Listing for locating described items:
+++

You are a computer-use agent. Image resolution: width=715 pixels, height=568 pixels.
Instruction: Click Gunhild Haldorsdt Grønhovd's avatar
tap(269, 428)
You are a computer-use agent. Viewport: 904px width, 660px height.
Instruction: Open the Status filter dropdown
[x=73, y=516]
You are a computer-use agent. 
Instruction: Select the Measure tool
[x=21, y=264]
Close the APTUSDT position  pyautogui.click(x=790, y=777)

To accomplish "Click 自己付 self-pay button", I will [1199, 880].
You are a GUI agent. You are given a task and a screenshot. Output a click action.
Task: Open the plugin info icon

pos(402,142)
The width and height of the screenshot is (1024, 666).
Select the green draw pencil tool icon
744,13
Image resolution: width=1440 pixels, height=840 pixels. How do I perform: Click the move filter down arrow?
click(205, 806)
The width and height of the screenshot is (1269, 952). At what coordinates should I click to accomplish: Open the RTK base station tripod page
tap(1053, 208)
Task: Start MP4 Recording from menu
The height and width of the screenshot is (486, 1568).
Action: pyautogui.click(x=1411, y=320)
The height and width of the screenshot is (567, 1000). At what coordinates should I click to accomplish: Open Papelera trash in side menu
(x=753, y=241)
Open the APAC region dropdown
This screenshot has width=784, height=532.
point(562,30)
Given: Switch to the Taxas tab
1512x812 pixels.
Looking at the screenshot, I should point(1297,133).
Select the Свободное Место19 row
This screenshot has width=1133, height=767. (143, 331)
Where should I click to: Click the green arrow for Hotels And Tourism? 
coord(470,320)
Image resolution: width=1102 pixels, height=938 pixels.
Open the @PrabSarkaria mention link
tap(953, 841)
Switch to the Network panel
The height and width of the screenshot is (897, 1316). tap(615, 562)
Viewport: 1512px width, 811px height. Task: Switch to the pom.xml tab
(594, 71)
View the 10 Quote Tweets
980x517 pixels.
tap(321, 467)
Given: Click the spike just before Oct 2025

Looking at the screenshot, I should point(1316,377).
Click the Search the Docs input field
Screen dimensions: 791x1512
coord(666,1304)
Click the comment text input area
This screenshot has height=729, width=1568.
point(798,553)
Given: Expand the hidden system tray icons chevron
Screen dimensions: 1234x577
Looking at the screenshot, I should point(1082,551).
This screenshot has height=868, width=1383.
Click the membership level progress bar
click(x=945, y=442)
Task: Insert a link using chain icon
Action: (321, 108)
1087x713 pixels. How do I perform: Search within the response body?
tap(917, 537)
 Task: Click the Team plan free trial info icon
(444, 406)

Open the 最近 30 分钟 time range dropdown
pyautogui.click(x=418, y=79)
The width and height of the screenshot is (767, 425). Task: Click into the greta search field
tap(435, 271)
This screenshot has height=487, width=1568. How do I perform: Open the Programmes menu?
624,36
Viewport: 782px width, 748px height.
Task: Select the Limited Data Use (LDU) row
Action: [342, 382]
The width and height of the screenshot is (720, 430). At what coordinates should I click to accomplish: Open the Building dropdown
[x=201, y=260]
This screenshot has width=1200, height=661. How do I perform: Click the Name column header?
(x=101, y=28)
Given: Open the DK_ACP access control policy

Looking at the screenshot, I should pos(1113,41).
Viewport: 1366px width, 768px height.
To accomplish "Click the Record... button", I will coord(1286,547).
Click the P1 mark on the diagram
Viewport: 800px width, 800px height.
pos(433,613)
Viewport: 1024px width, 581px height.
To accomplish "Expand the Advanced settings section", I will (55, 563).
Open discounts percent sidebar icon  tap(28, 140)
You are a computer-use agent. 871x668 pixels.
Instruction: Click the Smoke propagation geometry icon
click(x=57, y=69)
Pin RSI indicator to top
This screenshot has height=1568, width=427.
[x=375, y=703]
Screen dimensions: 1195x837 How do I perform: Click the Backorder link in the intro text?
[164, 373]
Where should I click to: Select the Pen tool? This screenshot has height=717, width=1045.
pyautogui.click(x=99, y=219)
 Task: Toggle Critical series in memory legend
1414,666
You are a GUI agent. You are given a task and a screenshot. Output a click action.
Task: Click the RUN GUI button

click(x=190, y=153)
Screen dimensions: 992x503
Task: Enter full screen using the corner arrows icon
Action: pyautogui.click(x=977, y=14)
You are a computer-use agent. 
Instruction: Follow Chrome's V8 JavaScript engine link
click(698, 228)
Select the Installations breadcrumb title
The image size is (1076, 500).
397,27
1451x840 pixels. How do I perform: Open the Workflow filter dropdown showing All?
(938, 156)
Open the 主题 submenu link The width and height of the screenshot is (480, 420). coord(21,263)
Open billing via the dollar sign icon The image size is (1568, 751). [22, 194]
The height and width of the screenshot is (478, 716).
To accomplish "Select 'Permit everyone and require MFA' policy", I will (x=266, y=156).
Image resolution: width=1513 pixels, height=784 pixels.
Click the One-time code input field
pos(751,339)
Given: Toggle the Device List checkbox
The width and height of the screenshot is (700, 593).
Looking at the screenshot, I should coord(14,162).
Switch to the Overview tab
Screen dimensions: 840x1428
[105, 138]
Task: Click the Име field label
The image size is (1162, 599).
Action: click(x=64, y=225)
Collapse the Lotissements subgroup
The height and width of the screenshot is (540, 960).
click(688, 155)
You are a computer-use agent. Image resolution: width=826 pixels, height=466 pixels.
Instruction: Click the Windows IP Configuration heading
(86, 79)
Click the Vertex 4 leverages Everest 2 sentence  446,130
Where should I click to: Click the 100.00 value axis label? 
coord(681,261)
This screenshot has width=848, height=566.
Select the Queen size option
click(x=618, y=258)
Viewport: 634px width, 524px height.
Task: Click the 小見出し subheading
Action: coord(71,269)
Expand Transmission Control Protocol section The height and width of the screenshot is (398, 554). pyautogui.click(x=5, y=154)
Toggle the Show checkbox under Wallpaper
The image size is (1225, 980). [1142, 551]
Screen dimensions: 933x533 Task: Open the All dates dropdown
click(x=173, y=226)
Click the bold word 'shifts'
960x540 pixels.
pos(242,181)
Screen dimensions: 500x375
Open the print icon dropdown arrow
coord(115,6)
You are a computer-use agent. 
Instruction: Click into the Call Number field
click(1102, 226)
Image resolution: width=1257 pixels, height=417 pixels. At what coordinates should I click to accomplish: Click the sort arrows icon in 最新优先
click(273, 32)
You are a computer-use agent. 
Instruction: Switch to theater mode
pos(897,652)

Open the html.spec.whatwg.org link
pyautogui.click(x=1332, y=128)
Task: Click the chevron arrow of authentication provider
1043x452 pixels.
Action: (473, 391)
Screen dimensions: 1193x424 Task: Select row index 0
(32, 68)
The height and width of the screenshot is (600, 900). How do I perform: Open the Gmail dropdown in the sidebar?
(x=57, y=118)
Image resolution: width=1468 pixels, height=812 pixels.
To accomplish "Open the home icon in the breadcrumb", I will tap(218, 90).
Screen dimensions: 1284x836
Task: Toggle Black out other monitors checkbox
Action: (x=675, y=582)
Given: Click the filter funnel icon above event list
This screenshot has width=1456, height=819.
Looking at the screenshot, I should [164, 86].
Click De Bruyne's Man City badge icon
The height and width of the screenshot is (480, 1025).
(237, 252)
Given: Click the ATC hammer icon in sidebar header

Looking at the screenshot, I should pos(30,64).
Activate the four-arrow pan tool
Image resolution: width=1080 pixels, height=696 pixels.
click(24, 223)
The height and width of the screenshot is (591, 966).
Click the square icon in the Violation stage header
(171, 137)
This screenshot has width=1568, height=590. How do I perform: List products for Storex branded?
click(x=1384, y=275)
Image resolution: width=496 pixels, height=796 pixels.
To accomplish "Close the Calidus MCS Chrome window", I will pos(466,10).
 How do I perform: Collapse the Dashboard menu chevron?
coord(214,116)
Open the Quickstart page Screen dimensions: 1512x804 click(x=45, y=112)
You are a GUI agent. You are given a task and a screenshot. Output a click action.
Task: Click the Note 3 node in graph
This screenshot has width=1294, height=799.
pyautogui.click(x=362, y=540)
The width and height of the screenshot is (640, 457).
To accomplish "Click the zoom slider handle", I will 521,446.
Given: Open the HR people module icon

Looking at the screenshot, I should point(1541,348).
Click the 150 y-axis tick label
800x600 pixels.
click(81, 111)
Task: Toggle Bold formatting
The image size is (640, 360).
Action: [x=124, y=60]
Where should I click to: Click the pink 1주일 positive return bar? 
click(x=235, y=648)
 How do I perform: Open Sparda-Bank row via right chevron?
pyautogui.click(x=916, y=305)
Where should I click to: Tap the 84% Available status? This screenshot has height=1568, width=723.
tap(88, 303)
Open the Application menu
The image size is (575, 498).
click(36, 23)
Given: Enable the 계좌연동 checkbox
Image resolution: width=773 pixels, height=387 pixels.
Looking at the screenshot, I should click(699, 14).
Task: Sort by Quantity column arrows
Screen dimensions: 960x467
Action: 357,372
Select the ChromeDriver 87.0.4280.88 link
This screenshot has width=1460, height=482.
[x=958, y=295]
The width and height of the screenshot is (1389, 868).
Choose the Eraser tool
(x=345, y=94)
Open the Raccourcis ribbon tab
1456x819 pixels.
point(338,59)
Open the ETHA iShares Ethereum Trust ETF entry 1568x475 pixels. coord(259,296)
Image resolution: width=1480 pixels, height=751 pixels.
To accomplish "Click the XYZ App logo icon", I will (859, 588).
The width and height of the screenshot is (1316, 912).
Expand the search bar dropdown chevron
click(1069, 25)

+++

What is being asked – Rewrite the stretch of the listing from the line containing "Task: Click the Team" through the line containing "Action: [342, 382]", swapping "Programmes" for "Settings" and keeping everything else unchanged.

Task output –
 Task: Click the Team plan free trial info icon
(444, 406)

Open the 最近 30 分钟 time range dropdown
pyautogui.click(x=418, y=79)
The width and height of the screenshot is (767, 425). Task: Click into the greta search field
tap(435, 271)
This screenshot has height=487, width=1568. How do I perform: Open the Settings menu?
624,36
Viewport: 782px width, 748px height.
Task: Select the Limited Data Use (LDU) row
Action: [342, 382]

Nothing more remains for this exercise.